[DATASET EXCERPTS — start]

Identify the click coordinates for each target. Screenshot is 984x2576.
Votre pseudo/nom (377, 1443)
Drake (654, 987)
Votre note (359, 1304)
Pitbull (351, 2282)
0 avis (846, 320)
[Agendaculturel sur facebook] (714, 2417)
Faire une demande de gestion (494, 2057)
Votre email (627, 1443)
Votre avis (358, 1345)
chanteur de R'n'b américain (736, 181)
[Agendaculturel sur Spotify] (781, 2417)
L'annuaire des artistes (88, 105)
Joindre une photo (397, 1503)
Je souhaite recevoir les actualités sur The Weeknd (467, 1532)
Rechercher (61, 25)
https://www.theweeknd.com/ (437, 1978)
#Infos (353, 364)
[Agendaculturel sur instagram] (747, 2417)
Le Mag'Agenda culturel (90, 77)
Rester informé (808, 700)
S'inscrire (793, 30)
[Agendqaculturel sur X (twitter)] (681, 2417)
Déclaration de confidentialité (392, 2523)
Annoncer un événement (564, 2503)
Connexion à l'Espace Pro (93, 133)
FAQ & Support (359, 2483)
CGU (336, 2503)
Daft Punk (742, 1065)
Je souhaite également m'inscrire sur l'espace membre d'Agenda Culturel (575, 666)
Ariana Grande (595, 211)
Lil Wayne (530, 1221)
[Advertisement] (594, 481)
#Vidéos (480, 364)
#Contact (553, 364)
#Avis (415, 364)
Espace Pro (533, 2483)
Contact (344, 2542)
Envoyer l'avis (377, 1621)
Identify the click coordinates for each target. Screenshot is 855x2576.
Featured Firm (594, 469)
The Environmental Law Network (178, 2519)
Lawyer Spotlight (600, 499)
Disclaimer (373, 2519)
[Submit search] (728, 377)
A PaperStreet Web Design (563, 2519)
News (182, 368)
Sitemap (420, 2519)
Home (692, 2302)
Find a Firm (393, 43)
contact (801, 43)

[DATASET EXCERPTS — finish]

WORK ITEM: Every line of the data above is to be repeated exactly.

EXERCISE RESPONSE:
Identify the click coordinates for each target. Screenshot is 984x2576.
Votre pseudo/nom (377, 1443)
Drake (654, 987)
Votre note (359, 1304)
Pitbull (351, 2282)
0 avis (846, 320)
[Agendaculturel sur facebook] (714, 2417)
Faire une demande de gestion (494, 2057)
Votre email (627, 1443)
Votre avis (358, 1345)
chanteur de R'n'b américain (736, 181)
[Agendaculturel sur Spotify] (781, 2417)
L'annuaire des artistes (88, 105)
Joindre une photo (397, 1503)
Je souhaite recevoir les actualités sur The Weeknd (467, 1532)
Rechercher (61, 25)
https://www.theweeknd.com/ (437, 1978)
#Infos (353, 364)
[Agendaculturel sur instagram] (747, 2417)
Le Mag'Agenda culturel (90, 77)
Rester informé (808, 700)
S'inscrire (793, 30)
[Agendqaculturel sur X (twitter)] (681, 2417)
Déclaration de confidentialité (392, 2523)
Annoncer un événement (564, 2503)
Connexion à l'Espace Pro (93, 133)
FAQ & Support (359, 2483)
CGU (336, 2503)
Daft Punk (742, 1065)
Je souhaite également m'inscrire sur l'espace membre d'Agenda Culturel (575, 666)
Ariana Grande (595, 211)
Lil Wayne (530, 1221)
[Advertisement] (594, 481)
#Vidéos (480, 364)
#Contact (553, 364)
#Avis (415, 364)
Espace Pro (533, 2483)
Contact (344, 2542)
Envoyer l'avis (377, 1621)
Identify the click coordinates for each target. Screenshot is 855x2576.
Featured Firm (594, 469)
The Environmental Law Network (178, 2519)
Lawyer Spotlight (600, 499)
Disclaimer (373, 2519)
[Submit search] (728, 377)
A PaperStreet Web Design (563, 2519)
News (182, 368)
Sitemap (420, 2519)
Home (692, 2302)
Find a Firm (393, 43)
contact (801, 43)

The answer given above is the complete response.